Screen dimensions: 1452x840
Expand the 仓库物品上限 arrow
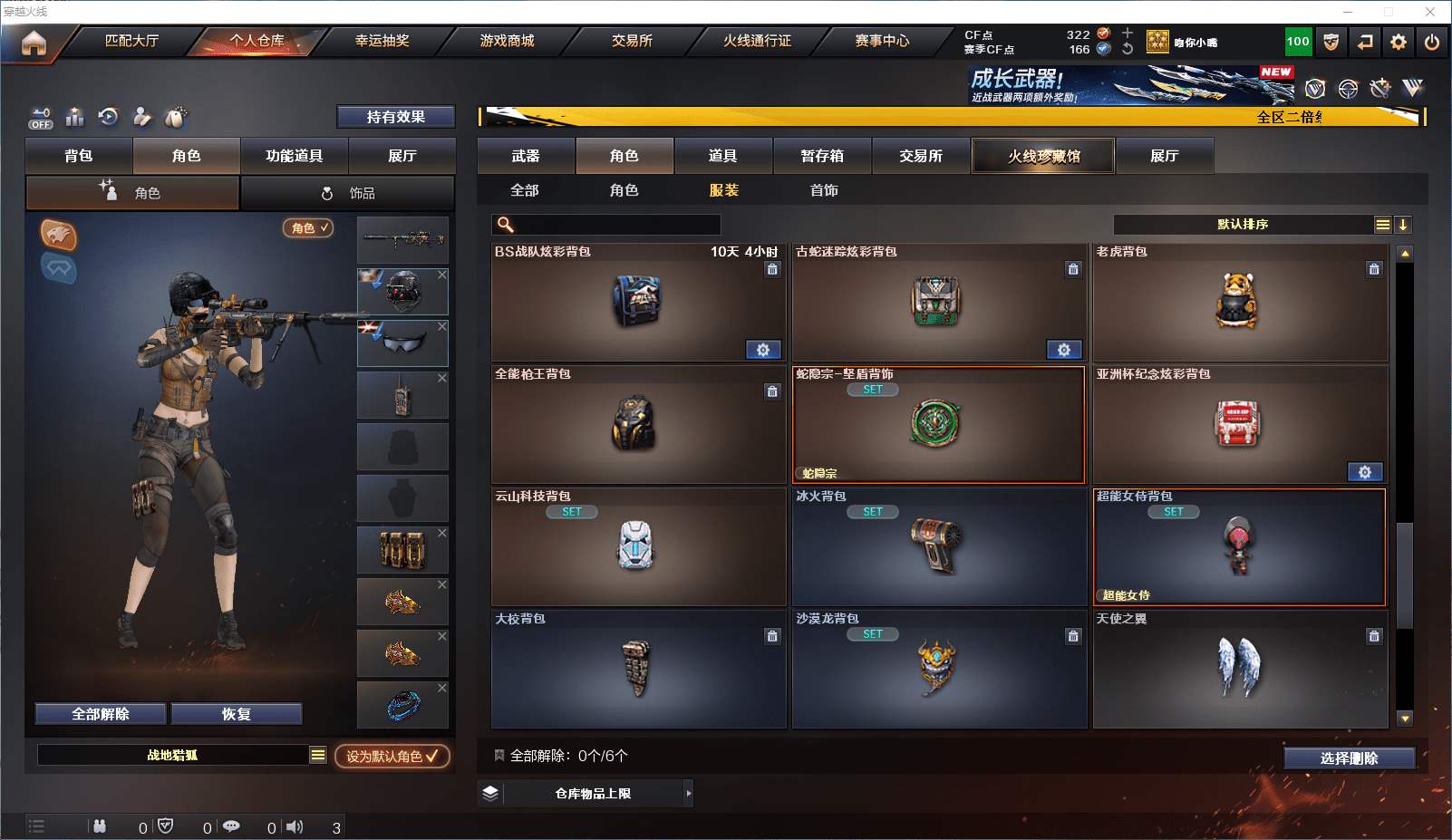coord(689,793)
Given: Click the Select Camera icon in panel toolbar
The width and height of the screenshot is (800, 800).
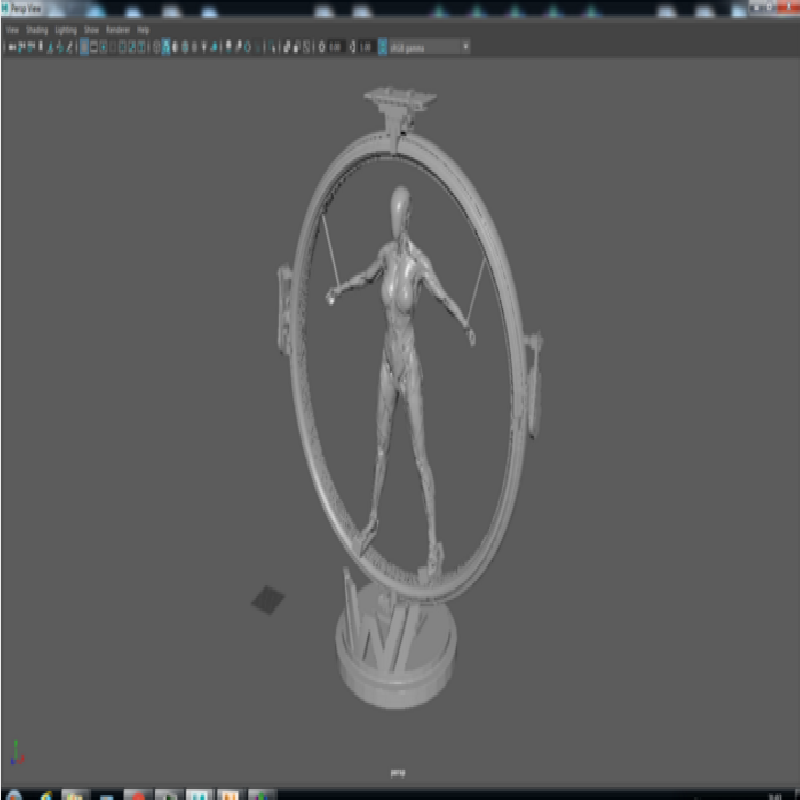Looking at the screenshot, I should (11, 47).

*Your goal*
The material above is to be transcribed exactly, with all pictures omitted.

*Your solution*
Screen dimensions: 1452x840
Expand the 仓库物品上限 arrow
coord(689,793)
Given: Click the Select Camera icon in panel toolbar
The width and height of the screenshot is (800, 800).
Looking at the screenshot, I should (11, 47).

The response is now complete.